Provided records:

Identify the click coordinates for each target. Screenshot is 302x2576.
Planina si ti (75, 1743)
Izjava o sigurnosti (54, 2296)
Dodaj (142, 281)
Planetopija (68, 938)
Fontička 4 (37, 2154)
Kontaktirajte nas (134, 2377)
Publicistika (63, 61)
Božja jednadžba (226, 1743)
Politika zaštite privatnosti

What to work on:
Reproduce the material above with "Publicistika" swapped for "Beletristika", keeping every other word and line the same.

Exercise answer:
Identify the click coordinates for each target. Screenshot is 302x2576.
Planina si ti (75, 1743)
Izjava o sigurnosti (54, 2296)
Dodaj (142, 281)
Planetopija (68, 938)
Fontička 4 (37, 2154)
Kontaktirajte nas (134, 2377)
Beletristika (63, 61)
Božja jednadžba (226, 1743)
Politika zaštite privatnosti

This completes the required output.